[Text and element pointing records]
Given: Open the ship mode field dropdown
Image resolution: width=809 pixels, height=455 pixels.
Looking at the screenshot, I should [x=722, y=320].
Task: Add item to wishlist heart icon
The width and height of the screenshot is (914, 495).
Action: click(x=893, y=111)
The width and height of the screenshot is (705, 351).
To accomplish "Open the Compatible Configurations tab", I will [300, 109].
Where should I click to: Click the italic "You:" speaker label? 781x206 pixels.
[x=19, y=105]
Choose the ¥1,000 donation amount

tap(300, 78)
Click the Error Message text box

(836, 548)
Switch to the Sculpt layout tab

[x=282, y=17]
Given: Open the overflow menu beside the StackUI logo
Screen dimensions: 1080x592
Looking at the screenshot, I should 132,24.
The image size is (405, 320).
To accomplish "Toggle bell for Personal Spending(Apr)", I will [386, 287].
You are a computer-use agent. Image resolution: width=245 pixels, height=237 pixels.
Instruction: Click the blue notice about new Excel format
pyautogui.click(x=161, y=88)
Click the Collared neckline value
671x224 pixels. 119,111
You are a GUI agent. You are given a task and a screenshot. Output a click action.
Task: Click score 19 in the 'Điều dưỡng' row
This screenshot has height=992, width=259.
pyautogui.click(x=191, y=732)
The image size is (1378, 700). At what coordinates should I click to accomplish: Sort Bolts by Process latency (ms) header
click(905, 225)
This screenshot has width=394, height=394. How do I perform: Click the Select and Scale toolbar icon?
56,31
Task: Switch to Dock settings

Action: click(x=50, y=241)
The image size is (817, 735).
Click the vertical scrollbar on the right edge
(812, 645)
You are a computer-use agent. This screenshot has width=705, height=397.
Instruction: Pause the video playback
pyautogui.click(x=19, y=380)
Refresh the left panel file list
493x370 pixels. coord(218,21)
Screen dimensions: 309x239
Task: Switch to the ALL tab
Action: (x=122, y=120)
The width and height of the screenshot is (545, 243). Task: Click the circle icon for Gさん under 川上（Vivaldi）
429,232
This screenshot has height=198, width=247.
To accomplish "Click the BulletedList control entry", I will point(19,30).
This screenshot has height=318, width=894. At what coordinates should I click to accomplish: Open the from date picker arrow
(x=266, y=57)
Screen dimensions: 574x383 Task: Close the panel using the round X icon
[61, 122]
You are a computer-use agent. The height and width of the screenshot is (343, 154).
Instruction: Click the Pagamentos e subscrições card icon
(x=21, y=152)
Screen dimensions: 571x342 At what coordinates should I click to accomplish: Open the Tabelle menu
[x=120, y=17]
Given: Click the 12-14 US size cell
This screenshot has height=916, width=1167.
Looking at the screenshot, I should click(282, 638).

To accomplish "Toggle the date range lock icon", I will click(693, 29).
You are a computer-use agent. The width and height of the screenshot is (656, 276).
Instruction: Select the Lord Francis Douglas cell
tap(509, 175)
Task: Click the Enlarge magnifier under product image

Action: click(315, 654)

→ **EXERCISE DIRECTIONS**
Please find each line in the rows above that contains the word "panel", and copy those lines.

→ **EXERCISE ANSWER**
Refresh the left panel file list
Screen dimensions: 574x383 Task: Close the panel using the round X icon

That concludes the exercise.